(WHAT THE TASK ASKS)
Repeat the records from the line containing "This screenshot has width=1141, height=405." up to and including the line containing "(1058, 677)", copying each line exactly.

(AVAILABLE RECORDS)

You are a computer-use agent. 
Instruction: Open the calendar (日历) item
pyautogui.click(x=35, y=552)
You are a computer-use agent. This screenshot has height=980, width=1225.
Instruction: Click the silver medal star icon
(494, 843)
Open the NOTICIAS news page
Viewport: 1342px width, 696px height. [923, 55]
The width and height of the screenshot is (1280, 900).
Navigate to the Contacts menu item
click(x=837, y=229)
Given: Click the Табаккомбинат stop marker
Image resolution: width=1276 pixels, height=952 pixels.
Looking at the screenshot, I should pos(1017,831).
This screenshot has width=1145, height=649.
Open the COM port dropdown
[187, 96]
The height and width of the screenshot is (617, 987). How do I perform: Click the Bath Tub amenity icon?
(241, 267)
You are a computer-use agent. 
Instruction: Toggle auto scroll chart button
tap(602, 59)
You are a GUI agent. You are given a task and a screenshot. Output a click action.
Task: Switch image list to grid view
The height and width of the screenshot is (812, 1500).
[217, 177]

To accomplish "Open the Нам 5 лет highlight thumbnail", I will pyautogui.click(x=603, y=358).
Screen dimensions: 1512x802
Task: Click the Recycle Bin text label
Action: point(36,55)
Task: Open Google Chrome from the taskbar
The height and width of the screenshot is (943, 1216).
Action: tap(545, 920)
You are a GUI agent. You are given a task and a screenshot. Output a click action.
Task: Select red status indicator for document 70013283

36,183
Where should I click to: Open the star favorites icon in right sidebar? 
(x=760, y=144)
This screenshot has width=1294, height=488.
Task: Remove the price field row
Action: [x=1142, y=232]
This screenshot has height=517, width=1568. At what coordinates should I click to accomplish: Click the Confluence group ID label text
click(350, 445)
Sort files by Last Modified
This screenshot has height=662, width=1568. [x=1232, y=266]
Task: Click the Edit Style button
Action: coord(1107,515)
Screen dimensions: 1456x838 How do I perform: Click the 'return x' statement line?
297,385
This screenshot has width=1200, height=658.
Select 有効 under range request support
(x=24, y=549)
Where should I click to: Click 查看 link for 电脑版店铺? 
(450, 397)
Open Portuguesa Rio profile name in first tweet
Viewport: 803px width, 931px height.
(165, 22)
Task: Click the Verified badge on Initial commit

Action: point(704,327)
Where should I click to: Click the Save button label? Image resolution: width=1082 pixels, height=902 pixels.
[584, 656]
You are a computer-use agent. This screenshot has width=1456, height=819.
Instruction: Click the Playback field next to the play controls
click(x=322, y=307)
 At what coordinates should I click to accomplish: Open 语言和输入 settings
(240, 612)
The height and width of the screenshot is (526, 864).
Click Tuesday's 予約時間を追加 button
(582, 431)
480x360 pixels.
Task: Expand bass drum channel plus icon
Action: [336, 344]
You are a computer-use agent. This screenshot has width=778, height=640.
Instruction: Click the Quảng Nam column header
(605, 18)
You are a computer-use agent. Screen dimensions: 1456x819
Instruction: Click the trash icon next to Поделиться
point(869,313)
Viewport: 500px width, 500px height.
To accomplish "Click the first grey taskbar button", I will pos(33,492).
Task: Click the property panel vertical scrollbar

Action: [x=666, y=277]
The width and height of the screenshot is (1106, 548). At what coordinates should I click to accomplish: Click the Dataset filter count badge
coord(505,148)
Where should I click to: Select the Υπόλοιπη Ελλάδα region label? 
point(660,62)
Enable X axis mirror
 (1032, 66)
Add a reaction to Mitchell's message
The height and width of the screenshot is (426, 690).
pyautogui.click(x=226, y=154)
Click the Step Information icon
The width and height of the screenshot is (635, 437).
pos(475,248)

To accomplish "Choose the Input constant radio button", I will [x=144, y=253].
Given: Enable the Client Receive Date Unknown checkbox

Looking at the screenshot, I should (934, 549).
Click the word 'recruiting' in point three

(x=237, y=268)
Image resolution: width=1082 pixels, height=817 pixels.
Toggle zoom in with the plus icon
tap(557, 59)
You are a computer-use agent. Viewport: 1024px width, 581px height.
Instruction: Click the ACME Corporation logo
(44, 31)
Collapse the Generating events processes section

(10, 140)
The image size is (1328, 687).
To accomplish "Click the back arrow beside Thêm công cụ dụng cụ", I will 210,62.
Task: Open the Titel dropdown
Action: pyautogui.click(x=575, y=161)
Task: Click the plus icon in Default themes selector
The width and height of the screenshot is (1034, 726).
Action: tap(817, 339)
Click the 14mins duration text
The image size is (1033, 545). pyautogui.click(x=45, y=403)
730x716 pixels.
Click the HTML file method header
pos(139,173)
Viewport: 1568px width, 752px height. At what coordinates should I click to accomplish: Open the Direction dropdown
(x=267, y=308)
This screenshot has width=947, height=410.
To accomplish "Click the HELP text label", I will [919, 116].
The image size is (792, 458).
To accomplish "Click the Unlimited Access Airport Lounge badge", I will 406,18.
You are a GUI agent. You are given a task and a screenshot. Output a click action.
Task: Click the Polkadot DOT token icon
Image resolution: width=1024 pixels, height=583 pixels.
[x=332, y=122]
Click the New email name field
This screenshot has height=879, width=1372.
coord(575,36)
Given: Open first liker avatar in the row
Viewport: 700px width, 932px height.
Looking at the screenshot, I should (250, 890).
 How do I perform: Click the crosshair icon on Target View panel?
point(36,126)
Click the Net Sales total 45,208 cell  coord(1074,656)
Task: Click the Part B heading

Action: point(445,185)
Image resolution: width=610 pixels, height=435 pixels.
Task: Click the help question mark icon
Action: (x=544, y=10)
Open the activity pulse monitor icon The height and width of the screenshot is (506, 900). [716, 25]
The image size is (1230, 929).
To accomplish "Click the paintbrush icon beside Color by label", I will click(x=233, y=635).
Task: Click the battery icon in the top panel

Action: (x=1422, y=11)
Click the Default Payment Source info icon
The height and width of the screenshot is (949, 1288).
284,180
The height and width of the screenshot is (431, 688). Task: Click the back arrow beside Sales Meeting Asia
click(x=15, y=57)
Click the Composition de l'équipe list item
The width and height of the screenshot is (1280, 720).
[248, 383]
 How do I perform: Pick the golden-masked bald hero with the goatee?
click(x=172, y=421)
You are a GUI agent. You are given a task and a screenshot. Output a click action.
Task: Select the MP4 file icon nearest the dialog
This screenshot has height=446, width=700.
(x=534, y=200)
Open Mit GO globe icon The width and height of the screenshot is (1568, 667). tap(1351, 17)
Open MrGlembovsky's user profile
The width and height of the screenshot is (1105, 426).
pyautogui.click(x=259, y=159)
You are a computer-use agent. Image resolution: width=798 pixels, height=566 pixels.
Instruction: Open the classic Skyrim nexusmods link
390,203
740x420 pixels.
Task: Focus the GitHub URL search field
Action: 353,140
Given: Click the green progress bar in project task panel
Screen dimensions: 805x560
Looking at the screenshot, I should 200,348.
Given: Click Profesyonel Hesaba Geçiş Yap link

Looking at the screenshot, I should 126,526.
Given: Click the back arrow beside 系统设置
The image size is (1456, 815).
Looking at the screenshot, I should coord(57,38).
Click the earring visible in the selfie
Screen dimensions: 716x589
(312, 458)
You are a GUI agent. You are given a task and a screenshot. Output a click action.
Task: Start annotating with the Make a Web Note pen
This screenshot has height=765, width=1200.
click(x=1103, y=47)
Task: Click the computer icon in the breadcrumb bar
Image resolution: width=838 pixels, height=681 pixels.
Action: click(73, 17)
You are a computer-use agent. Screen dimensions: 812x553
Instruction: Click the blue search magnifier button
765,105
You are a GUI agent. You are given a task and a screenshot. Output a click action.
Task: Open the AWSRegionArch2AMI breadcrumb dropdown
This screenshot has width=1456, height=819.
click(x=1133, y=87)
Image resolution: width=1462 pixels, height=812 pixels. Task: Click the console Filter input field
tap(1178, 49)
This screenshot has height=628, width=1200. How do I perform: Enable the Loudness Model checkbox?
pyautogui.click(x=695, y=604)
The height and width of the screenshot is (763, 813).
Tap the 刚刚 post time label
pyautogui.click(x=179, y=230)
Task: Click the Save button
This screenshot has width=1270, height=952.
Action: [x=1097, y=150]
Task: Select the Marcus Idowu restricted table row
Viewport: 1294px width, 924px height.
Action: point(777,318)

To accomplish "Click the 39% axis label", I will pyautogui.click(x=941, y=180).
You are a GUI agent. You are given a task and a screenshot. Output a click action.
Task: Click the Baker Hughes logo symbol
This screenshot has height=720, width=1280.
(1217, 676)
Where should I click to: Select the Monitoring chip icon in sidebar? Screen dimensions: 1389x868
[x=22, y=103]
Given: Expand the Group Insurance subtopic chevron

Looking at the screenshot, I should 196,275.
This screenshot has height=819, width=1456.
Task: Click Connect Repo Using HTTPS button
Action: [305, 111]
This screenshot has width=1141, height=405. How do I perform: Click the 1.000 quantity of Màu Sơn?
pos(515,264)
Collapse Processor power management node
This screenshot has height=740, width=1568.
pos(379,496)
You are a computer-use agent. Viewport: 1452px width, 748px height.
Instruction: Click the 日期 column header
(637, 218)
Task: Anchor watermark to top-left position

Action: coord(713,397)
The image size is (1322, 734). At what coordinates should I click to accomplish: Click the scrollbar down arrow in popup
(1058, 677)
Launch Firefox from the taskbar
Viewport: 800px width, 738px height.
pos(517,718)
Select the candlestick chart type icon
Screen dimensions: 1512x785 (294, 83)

(RESULT OF THE EXERCISE)
This screenshot has width=1141, height=405. How do I perform: Click the 1.000 quantity of Màu Sơn?
pos(515,264)
Collapse Processor power management node
This screenshot has height=740, width=1568.
pos(379,496)
You are a computer-use agent. Viewport: 1452px width, 748px height.
Instruction: Click the 日期 column header
(637, 218)
Task: Anchor watermark to top-left position

Action: coord(713,397)
The image size is (1322, 734). At what coordinates should I click to accomplish: Click the scrollbar down arrow in popup
(1058, 677)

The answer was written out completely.